Autoproduzione: come fare il ghee in casa
Margherita Gradassi
Naturopata specializzata in iridologia, psicosomatica, fiori di Bach e tecniche di massaggio orientali
Scopri le proprietà del burro chiarificato, o ghee, e la ricetta per prepararlo in casa per dare più gusto alle verdure, saltare i legumi e cucinare ad alte temperature mantenendo intatti i sapori
Hai sentito parlare dei benefici del burro ghee e ti sei chiesto come farlo in casa per avere un prodotto con ingredienti scelti, di alta qualità e un risparmio non indifferente?
Contrariamente a quanto si può pensare, è molto semplice fare il burro ghee in casa e non richiede particolari attrezzi. La prima volta anch’io pensavo fosse complicato, invece in 20 minuti era pronto.
Oltre a un po’ di pazienza, ti serve solo un ingrediente fondamentale: un burro di ottima qualità, meglio se bio e ottenuto da latte di mucche allevate a pascolo.
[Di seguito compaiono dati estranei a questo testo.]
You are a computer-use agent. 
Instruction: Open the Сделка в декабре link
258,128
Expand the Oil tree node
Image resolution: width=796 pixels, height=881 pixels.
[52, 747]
In questo articolo vediamo come fare il ghee in casa e perché dovresti inserirlo nella tua alimentazione, come condimento alternativo all’olio per dare più gusto alle verdure, saltare i legumi e cucinare ad alte temperature mantenendo intatti i sapori.
Burro ghee: la ricetta
Ingredienti e utensili
- 500 g di burro di alta qualità (si ottengono circa 350 g di ghee)
- 1 garza sterile
- 1 colino a maglie fitte
- 1 pentola alta con fondo spesso (come questa)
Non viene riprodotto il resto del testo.